- **Extracted entries**:
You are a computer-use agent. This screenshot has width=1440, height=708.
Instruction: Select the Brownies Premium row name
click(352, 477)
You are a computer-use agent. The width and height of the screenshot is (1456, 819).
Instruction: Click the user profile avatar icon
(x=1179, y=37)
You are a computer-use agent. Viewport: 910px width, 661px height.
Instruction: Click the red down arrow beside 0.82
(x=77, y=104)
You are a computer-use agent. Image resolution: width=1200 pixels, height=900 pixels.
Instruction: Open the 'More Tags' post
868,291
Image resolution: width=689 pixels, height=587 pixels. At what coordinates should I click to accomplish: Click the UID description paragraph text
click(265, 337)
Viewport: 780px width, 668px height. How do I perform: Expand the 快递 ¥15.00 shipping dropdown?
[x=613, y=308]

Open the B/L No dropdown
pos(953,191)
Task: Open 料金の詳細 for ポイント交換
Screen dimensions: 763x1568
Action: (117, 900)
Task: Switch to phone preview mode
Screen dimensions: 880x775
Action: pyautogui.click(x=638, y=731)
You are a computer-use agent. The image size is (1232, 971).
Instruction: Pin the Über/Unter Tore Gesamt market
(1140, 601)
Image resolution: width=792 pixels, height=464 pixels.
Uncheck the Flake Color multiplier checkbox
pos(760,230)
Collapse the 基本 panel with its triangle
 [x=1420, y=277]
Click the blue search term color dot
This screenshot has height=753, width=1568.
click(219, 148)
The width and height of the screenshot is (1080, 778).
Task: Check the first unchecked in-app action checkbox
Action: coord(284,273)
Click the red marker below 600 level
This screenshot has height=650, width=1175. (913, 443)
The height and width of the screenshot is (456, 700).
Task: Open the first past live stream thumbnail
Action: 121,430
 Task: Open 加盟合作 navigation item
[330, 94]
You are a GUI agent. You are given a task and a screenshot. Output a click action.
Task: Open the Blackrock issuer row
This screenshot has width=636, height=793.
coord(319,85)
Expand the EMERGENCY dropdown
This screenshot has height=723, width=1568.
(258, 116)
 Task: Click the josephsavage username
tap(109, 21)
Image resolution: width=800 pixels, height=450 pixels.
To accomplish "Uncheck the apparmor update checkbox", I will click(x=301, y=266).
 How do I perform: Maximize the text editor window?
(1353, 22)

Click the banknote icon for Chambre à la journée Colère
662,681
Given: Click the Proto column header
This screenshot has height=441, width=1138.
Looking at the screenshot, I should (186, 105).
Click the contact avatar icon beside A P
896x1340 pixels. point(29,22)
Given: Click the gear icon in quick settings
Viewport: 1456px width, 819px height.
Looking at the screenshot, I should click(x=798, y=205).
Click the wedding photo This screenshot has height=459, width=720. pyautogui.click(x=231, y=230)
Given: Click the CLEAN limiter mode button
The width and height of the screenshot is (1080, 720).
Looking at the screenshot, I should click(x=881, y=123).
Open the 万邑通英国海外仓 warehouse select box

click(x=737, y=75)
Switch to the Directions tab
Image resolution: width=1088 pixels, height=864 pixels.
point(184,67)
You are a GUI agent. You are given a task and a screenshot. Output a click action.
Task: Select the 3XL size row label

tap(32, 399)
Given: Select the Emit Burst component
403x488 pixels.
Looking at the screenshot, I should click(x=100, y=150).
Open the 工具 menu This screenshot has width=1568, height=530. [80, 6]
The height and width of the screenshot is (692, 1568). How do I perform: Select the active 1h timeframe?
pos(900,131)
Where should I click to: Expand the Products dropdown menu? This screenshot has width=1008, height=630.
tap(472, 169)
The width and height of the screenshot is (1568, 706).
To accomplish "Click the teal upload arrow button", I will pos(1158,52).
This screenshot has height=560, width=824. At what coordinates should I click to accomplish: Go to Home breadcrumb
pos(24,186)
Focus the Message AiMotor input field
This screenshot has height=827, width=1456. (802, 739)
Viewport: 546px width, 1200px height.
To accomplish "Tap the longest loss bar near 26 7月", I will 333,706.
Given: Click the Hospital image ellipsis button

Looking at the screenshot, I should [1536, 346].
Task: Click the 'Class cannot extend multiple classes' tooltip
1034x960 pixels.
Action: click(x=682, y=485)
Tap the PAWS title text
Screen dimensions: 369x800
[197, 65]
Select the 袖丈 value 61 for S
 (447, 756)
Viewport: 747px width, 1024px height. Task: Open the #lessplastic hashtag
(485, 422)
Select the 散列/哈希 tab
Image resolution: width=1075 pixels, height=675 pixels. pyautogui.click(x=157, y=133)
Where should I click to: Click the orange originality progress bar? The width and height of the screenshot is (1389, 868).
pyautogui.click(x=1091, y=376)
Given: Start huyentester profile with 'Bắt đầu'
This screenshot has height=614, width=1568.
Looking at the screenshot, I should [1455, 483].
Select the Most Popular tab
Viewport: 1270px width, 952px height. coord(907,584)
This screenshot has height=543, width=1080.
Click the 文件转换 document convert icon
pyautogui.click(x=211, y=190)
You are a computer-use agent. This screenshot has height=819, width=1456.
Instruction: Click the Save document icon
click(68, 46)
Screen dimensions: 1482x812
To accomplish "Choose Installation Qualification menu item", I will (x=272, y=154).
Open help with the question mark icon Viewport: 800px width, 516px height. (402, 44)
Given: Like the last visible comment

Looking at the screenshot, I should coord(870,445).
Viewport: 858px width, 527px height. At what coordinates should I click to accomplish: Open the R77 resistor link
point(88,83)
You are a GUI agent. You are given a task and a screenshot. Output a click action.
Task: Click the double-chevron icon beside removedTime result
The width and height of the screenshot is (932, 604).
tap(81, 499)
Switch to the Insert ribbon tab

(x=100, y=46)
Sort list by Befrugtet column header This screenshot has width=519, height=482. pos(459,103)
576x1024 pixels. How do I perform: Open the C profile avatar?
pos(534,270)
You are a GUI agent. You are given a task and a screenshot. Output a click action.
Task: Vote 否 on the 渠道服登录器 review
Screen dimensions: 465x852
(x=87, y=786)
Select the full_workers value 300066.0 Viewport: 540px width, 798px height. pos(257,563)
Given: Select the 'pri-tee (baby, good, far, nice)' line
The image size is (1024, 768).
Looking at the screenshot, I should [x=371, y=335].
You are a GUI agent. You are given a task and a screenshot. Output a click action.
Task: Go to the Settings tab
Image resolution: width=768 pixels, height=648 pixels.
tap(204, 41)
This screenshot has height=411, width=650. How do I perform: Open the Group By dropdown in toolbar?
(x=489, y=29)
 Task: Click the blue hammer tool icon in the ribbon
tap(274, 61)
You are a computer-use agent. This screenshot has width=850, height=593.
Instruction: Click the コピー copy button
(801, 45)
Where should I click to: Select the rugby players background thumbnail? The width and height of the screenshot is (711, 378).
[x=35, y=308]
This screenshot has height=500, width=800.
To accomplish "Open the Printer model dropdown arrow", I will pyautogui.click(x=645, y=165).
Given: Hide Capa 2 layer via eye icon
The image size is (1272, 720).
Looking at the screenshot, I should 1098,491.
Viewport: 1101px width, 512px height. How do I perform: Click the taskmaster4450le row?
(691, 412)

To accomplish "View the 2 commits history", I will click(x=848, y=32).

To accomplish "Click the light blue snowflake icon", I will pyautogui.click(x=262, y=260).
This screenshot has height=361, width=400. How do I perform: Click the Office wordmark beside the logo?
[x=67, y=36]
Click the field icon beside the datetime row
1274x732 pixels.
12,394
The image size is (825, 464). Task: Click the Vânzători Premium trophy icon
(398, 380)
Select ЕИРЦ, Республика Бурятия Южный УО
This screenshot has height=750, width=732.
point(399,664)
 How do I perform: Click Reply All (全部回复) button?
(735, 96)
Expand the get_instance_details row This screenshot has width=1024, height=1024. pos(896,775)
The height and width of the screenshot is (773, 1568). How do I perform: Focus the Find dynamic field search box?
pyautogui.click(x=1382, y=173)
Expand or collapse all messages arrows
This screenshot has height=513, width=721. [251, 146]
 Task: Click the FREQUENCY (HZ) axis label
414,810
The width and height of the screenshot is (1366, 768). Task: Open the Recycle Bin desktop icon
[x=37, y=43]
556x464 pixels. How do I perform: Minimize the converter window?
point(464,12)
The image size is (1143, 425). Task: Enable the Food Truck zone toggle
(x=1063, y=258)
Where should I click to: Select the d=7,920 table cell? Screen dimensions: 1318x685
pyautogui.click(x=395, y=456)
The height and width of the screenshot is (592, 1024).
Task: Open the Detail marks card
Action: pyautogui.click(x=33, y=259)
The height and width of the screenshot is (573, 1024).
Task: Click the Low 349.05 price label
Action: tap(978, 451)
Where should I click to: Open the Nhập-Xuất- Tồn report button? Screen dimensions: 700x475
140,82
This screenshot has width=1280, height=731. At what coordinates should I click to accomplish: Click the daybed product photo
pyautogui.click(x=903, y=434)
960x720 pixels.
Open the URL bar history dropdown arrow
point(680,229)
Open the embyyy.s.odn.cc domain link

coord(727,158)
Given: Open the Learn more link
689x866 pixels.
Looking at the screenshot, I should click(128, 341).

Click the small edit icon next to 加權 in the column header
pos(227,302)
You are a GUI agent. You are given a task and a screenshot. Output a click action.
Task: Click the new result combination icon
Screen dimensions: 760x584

- **Your assignment**: Your answer should consist of the lines above that hold the word "will".

- **Result**:
To accomplish "Uncheck the apparmor update checkbox", I will click(x=301, y=266).
To accomplish "Click the teal upload arrow button", I will pos(1158,52).
To accomplish "Tap the longest loss bar near 26 7月", I will 333,706.
To accomplish "Choose Installation Qualification menu item", I will (x=272, y=154).
To accomplish "Open the Printer model dropdown arrow", I will pyautogui.click(x=645, y=165).
To accomplish "View the 2 commits history", I will click(x=848, y=32).
To accomplish "Click the light blue snowflake icon", I will pyautogui.click(x=262, y=260).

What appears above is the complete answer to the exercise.